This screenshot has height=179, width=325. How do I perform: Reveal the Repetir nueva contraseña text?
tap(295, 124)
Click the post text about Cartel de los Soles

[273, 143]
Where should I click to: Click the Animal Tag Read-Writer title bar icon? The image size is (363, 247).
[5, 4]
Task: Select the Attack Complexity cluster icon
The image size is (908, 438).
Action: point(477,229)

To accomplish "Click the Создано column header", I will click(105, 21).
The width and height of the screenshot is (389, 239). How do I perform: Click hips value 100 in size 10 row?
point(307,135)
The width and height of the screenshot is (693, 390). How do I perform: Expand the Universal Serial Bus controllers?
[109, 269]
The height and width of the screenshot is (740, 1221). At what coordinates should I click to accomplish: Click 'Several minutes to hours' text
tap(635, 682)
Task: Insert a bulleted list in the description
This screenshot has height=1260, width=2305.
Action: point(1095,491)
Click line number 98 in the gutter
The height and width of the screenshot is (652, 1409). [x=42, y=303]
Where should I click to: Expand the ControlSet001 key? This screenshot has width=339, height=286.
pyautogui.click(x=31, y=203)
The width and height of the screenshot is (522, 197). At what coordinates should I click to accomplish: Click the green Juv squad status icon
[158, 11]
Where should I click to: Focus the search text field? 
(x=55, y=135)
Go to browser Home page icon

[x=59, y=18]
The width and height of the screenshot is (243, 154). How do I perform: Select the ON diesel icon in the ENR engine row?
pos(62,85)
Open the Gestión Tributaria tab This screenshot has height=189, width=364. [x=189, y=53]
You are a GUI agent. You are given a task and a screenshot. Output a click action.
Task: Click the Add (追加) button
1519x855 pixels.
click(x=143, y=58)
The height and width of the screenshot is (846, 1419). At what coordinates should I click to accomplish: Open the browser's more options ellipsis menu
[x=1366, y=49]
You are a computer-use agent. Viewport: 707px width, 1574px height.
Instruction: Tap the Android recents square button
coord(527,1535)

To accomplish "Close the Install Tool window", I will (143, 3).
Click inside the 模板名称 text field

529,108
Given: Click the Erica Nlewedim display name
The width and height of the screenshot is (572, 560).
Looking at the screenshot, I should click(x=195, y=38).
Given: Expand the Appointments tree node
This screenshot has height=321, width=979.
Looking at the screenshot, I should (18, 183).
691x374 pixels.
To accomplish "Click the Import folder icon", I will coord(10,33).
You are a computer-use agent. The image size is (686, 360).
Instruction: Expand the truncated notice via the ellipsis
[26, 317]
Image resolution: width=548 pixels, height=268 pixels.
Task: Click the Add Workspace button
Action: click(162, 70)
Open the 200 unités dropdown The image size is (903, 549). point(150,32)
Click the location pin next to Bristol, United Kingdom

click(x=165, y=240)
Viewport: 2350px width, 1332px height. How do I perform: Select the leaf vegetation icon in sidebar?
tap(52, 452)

Tâche demandée:
Recopiez toutes les entrées en substituant « Open » à « Expand », sans modifier quoi que ce soit d'autre.

Réponse finale:
This screenshot has height=179, width=325. How do I perform: Reveal the Repetir nueva contraseña text?
tap(295, 124)
Click the post text about Cartel de los Soles

[273, 143]
Where should I click to: Click the Animal Tag Read-Writer title bar icon? The image size is (363, 247).
[5, 4]
Task: Select the Attack Complexity cluster icon
The image size is (908, 438).
Action: point(477,229)

To accomplish "Click the Создано column header", I will click(105, 21).
The width and height of the screenshot is (389, 239). How do I perform: Click hips value 100 in size 10 row?
point(307,135)
The width and height of the screenshot is (693, 390). How do I perform: Open the Universal Serial Bus controllers?
[109, 269]
The height and width of the screenshot is (740, 1221). At what coordinates should I click to accomplish: Click 'Several minutes to hours' text
tap(635, 682)
Task: Insert a bulleted list in the description
This screenshot has height=1260, width=2305.
Action: point(1095,491)
Click line number 98 in the gutter
The height and width of the screenshot is (652, 1409). [x=42, y=303]
Where should I click to: Open the ControlSet001 key? This screenshot has width=339, height=286.
pyautogui.click(x=31, y=203)
The width and height of the screenshot is (522, 197). At what coordinates should I click to accomplish: Click the green Juv squad status icon
[158, 11]
Where should I click to: Focus the search text field? 
(x=55, y=135)
Go to browser Home page icon

[x=59, y=18]
The width and height of the screenshot is (243, 154). How do I perform: Select the ON diesel icon in the ENR engine row?
pos(62,85)
Open the Gestión Tributaria tab This screenshot has height=189, width=364. [x=189, y=53]
You are a GUI agent. You are given a task and a screenshot. Output a click action.
Task: Click the Add (追加) button
1519x855 pixels.
click(x=143, y=58)
The height and width of the screenshot is (846, 1419). At what coordinates should I click to accomplish: Open the browser's more options ellipsis menu
[x=1366, y=49]
You are a computer-use agent. Viewport: 707px width, 1574px height.
Instruction: Tap the Android recents square button
coord(527,1535)

To accomplish "Close the Install Tool window", I will (143, 3).
Click inside the 模板名称 text field

529,108
Given: Click the Erica Nlewedim display name
The width and height of the screenshot is (572, 560).
Looking at the screenshot, I should click(x=195, y=38).
Given: Open the Appointments tree node
This screenshot has height=321, width=979.
Looking at the screenshot, I should (18, 183).
691x374 pixels.
To accomplish "Click the Import folder icon", I will coord(10,33).
You are a computer-use agent. The image size is (686, 360).
Instruction: Open the truncated notice via the ellipsis
[26, 317]
Image resolution: width=548 pixels, height=268 pixels.
Task: Click the Add Workspace button
Action: click(162, 70)
Open the 200 unités dropdown The image size is (903, 549). point(150,32)
Click the location pin next to Bristol, United Kingdom

click(x=165, y=240)
Viewport: 2350px width, 1332px height. How do I perform: Select the leaf vegetation icon in sidebar?
tap(52, 452)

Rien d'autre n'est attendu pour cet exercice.